#### TEXT SHOWN

In Living Buddha, Living Christ Thich Nhat Hanh asserts the Eucharist is the Body and Blood of Christ.

Thich Nhat Hanh has given no indication I'm aware of that he believes in the Catholic concept of Jesus as the unique son of the Big Boss in heaven, and when he writes that "the Eucharist is the Body and Blood of Christ," this is to be understood in terms of the Buddhist understanding of interconnectedness--Nhat Hanh calls it "interbeing"-- in which every object and event in the past and present universe exists and functions only relation to all of the others. I believe that Catholics would find this antithetical to their own understanding of the Eucharist.

Do you suppose he is able to do so by assuming a stance of mutuality toward Catholicism rather than deconstructionism?

I respect Thich Nhat Hanh's non-confrontational approach to dialogue with people of other faiths. However, I also believe that there's a place for respectfully asking questions that go to the heart of a faith's teachings, and this is what I endeavor to do when I discuss Christianity.

########
#### GIVEN MATERIAL

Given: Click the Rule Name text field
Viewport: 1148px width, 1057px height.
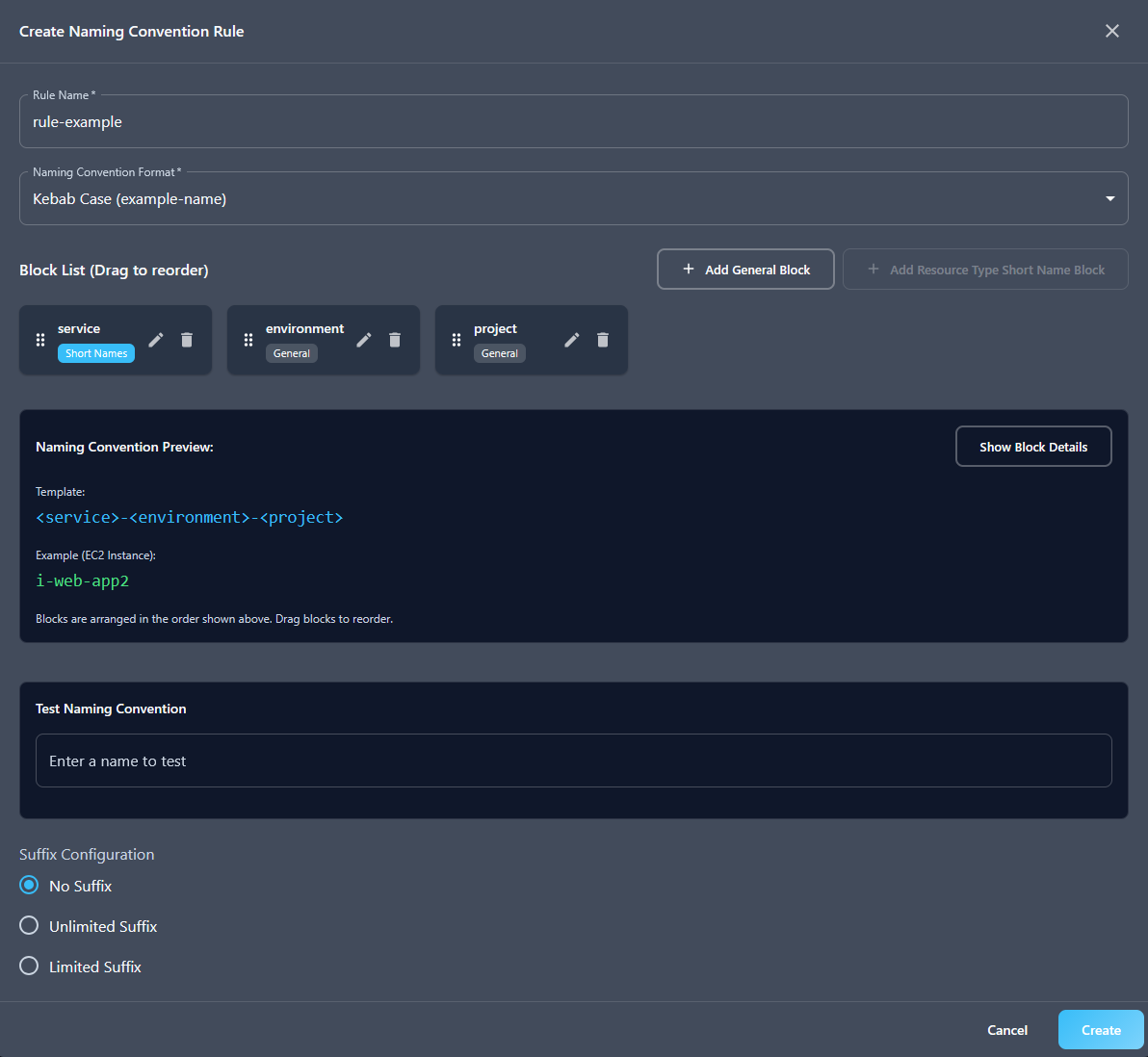Looking at the screenshot, I should point(573,122).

########

◆ EXERCISE INSTRUCTIONS:
1. Copy the text on Thich Nhat Hanh from "Do you suppose" to "I discuss Christianity.", replacing "dialogue" with "conversation".
2. In the text on Thich Nhat Hanh, what name does he give to the Buddhist understanding of interconnectedness?
You won't need the listing for this.

◆ RESPONSES TO THE TASKS:
1.
Do you suppose he is able to do so by assuming a stance of mutuality toward Catholicism rather than deconstructionism?

I respect Thich Nhat Hanh's non-confrontational approach to conversation with people of other faiths. However, I also believe that there's a place for respectfully asking questions that go to the heart of a faith's teachings, and this is what I endeavor to do when I discuss Christianity.

2. Interbeing